_Problem statement_
Only the stretch of the listing below that runs from the line with "has height=616, width=1200." through the line with "800x411 pixels." is to be printed, exactly and with both ends.
★ ★ ★ ★ ★ ★ ★
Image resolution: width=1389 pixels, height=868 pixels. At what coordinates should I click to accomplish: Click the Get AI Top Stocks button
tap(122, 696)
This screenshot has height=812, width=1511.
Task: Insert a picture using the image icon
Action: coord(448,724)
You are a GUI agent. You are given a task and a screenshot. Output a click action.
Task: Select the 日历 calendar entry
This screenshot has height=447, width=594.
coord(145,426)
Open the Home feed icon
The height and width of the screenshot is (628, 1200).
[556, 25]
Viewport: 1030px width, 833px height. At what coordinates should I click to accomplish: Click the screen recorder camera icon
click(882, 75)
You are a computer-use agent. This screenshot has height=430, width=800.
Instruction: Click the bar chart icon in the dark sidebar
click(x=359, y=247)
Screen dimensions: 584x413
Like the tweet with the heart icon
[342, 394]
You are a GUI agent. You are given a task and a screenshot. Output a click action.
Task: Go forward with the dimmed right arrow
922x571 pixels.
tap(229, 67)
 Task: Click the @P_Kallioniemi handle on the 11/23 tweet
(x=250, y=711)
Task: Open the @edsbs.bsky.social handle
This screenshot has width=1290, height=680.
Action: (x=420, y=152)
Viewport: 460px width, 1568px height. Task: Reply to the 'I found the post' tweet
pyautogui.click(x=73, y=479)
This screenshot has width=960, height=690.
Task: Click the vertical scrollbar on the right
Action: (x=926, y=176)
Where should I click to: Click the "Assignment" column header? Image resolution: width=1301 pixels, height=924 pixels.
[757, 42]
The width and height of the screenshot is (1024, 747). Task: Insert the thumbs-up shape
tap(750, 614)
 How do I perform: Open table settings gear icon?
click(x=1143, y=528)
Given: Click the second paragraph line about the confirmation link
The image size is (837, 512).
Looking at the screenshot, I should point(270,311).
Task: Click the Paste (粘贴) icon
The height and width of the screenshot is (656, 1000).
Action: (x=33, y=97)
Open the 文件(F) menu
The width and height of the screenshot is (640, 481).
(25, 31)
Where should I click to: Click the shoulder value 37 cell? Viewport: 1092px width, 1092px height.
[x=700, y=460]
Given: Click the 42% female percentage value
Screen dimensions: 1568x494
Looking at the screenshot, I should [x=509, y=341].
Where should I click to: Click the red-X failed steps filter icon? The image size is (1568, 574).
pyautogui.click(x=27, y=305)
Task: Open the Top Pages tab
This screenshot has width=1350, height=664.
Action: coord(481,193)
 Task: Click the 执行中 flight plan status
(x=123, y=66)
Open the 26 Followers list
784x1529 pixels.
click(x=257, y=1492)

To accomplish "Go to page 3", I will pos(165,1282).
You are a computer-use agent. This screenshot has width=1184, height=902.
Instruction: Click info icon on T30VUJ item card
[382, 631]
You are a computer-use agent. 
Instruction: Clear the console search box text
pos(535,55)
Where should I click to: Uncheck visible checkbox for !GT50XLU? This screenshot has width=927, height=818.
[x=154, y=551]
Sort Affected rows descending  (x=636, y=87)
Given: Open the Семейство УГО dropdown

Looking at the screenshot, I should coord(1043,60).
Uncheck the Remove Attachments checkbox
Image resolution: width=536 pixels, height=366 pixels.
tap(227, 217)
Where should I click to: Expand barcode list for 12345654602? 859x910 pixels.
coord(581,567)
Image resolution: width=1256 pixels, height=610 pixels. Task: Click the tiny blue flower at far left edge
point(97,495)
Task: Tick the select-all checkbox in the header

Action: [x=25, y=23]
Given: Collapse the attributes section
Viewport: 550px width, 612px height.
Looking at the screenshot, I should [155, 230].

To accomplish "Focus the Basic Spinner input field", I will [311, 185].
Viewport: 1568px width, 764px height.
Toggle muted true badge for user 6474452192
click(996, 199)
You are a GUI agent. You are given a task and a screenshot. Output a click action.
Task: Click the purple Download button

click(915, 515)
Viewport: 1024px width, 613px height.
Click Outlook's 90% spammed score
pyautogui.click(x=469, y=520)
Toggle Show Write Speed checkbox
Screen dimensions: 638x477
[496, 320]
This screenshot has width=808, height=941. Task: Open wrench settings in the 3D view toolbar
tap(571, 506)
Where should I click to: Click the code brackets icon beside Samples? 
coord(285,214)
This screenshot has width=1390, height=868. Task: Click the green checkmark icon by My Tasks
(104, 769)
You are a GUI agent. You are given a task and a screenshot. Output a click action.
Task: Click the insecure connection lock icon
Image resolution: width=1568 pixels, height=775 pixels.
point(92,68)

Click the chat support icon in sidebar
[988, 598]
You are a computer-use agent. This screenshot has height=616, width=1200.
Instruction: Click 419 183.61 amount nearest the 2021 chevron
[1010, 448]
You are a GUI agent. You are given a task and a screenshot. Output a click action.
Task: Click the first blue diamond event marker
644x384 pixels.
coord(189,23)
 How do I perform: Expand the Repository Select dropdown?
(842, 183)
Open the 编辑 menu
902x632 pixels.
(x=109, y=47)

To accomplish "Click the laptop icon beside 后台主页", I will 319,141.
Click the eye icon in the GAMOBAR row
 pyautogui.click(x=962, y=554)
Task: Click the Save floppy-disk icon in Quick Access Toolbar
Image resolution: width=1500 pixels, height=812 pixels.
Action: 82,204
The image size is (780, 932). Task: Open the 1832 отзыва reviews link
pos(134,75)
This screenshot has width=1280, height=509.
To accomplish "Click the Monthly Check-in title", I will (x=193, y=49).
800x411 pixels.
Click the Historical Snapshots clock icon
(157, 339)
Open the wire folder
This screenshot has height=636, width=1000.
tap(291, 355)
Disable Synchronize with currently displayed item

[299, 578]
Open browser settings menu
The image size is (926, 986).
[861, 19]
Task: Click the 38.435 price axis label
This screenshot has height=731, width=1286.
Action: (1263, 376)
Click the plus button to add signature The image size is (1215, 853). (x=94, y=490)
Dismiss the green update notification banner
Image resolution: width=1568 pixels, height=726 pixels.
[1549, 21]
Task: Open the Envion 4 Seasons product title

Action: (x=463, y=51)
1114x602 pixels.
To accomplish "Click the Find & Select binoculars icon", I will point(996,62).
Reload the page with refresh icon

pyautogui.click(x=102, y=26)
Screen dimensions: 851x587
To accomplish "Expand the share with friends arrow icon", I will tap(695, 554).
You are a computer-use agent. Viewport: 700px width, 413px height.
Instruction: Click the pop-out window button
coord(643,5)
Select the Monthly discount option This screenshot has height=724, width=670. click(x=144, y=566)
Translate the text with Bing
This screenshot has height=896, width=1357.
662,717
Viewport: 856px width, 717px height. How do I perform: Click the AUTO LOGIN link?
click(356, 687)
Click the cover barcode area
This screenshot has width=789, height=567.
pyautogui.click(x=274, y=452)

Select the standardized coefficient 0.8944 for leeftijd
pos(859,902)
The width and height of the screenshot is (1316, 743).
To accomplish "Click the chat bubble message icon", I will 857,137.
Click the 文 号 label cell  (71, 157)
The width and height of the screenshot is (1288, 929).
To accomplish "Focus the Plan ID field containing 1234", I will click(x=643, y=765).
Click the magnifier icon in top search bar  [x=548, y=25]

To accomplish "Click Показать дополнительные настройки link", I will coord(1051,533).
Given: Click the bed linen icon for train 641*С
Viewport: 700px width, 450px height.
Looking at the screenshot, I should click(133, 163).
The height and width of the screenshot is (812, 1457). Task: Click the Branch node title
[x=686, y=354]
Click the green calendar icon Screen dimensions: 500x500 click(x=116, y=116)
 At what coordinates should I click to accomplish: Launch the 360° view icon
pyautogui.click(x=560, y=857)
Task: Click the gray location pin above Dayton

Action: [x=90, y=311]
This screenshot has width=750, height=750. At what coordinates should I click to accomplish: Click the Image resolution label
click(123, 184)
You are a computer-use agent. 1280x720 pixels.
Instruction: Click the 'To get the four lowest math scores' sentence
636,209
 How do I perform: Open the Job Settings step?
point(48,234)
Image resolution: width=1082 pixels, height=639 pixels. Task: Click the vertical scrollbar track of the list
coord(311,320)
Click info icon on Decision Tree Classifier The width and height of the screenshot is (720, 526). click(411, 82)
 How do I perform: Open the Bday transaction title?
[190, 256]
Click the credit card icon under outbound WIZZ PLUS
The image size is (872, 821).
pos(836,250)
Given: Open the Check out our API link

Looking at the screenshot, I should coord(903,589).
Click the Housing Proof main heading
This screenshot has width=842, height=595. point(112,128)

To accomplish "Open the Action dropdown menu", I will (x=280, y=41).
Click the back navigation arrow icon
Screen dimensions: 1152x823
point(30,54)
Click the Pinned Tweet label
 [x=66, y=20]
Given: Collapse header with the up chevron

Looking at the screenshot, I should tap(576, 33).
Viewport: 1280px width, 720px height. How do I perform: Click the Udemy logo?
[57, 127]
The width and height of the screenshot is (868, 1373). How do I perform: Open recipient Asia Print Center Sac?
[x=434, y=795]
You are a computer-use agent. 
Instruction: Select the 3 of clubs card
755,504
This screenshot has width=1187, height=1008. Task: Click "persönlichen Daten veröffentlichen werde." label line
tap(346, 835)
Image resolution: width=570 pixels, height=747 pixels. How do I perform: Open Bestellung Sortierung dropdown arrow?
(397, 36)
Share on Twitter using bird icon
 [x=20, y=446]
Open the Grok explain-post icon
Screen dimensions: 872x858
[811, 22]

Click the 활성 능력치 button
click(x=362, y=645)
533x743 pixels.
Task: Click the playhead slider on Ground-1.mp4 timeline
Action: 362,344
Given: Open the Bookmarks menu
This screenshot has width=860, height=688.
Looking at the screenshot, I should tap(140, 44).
★ ★ ★ ★ ★ ★ ★
_Response for this exercise_
You are a computer-use agent. This screenshot has height=616, width=1200.
Instruction: Click 419 183.61 amount nearest the 2021 chevron
[1010, 448]
You are a GUI agent. You are given a task and a screenshot. Output a click action.
Task: Click the first blue diamond event marker
644x384 pixels.
coord(189,23)
 How do I perform: Expand the Repository Select dropdown?
(842, 183)
Open the 编辑 menu
902x632 pixels.
(x=109, y=47)

To accomplish "Click the laptop icon beside 后台主页", I will 319,141.
Click the eye icon in the GAMOBAR row
 pyautogui.click(x=962, y=554)
Task: Click the Save floppy-disk icon in Quick Access Toolbar
Image resolution: width=1500 pixels, height=812 pixels.
Action: 82,204
The image size is (780, 932). Task: Open the 1832 отзыва reviews link
pos(134,75)
This screenshot has width=1280, height=509.
To accomplish "Click the Monthly Check-in title", I will (x=193, y=49).
800x411 pixels.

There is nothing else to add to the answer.